Oh, people can and will put up with it for a really long time. But eventually, if the competition is smooth and persistent, they can march into a market and take it from the behemoths. I think you’re seeing this today where Workday is replacing PeopleSoft 7.5, and you saw it a few years ago when Salesforce was replacing Siebel. It does happen.
Now if only I could remember my JetBlue frequent flyer number.
Blame the Customer?
July 14, 2010
Who is to blame for IT project failures? My colleague, Michael Krigsman, argues that when IT projects wander into the “IT Devils Triangle,” all three participants–the vendor, the integrator, and the customer–are to blame. Michael is very insistent about this; in a recent post on Marin County v. Deloitte, he says, “In my view, it is highly unusual for a project to fail without some culpability on the part of the customer.”
Michael is the guy who almost singlehandedly took IT project failure out of the closet and into the open, and much of his professional life is spent analyzing these failures. For that reason, one should not criticize what he says without good reason. But I’ve always been uncomfortable with his line on things and felt that we would all be better off if we had better analytic tools for this kind of situation. I want to know when the “culpability” is minor and merely contributory and when it is really important or even primary.
One’s normal intuition about such things is that there are broad spheres of responsibility. If I get an artificial hip implanted, it’s up to the manufacturer to provide my doctor with a hip that works, up to the doctor to put it in correctly, and up to me not to abuse it. This is the intuition that underlies a lot of contract law and liability law, and it even applies to very large, complex engineering projects. When the architect found a flaw with the Citicorp building in New York City, which flaw could have caused it to collapse, the architect and the contractor took responsibility for it and had it fixed. They didn’t blame the customer, and they didn’t ask the customer to adjust his use of the building.
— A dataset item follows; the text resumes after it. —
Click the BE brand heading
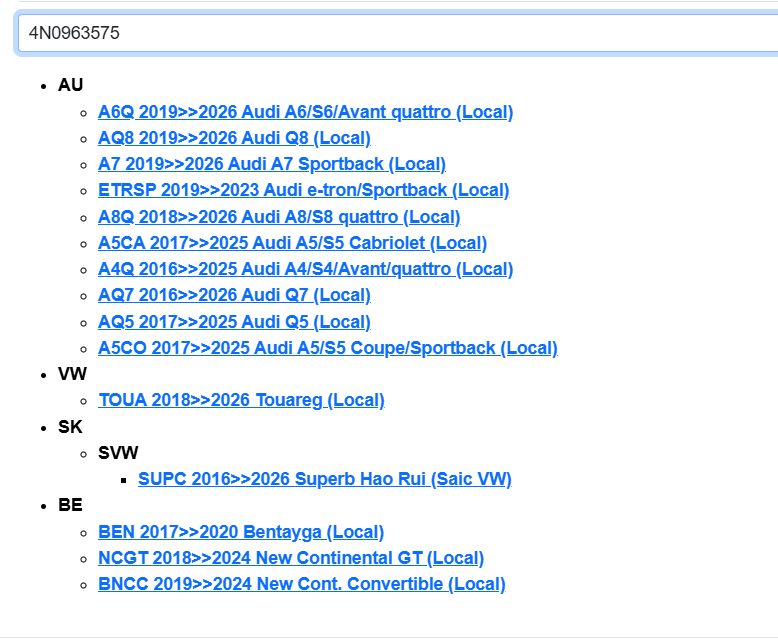This screenshot has width=778, height=642. 70,505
If you apply this intuition to technology, it works pretty well. In the case of IT projects, the software company is responsible for making sure that the design and building of the product is adequate to the demands that will be placed on it, the integrator is responsible for deploying the product in a way that meets what one might call the normal expectations of the customer, and the customer is responsible for using it in ways that are consistent with the design. If any of them fail to meet their responsibilities in their sphere, then they are culpable. And the others are not culpable (except perhaps in a minor way) if they don’t wish to compensate for that failure.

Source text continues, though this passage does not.